YOUR TASK —
Please reproduce the entries below verbatim, everything from the line containing "The width and" down to the last of the entries.

(Records excerpted from a collection)

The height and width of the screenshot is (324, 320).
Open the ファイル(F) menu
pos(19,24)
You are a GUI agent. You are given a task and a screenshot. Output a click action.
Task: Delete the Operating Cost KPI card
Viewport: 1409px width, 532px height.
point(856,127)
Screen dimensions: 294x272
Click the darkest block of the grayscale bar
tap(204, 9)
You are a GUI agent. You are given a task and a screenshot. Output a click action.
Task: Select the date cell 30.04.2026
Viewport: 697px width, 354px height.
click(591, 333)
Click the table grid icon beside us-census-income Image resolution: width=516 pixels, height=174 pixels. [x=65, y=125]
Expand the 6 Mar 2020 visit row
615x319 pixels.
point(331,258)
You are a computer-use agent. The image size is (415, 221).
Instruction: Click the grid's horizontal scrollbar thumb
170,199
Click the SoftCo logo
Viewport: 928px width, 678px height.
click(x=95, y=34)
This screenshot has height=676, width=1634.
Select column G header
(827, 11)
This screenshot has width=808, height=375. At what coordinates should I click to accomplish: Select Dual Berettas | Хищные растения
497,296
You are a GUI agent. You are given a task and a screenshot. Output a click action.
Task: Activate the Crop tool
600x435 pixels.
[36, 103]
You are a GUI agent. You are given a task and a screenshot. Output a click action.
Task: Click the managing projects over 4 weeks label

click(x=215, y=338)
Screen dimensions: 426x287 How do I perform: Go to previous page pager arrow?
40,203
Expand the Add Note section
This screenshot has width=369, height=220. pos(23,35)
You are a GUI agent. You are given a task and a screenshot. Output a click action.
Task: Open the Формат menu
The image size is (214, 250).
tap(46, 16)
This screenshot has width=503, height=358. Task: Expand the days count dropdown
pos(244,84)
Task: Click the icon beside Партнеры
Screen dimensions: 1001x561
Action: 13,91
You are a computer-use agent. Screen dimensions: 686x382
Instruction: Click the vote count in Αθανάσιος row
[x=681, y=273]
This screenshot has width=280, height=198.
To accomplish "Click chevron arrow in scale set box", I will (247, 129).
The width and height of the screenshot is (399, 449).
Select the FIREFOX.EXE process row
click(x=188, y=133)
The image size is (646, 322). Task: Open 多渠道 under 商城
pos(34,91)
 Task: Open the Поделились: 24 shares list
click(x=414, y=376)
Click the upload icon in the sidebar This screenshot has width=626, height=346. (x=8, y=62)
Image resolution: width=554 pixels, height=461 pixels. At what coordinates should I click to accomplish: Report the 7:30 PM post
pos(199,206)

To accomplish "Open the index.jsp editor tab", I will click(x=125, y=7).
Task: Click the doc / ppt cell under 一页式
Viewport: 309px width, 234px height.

TASK ANSWER —
The width and height of the screenshot is (399, 449).
Select the FIREFOX.EXE process row
click(x=188, y=133)
The image size is (646, 322). Task: Open 多渠道 under 商城
pos(34,91)
 Task: Open the Поделились: 24 shares list
click(x=414, y=376)
Click the upload icon in the sidebar This screenshot has width=626, height=346. (x=8, y=62)
Image resolution: width=554 pixels, height=461 pixels. At what coordinates should I click to accomplish: Report the 7:30 PM post
pos(199,206)

To accomplish "Open the index.jsp editor tab", I will click(x=125, y=7).
Task: Click the doc / ppt cell under 一页式
Viewport: 309px width, 234px height.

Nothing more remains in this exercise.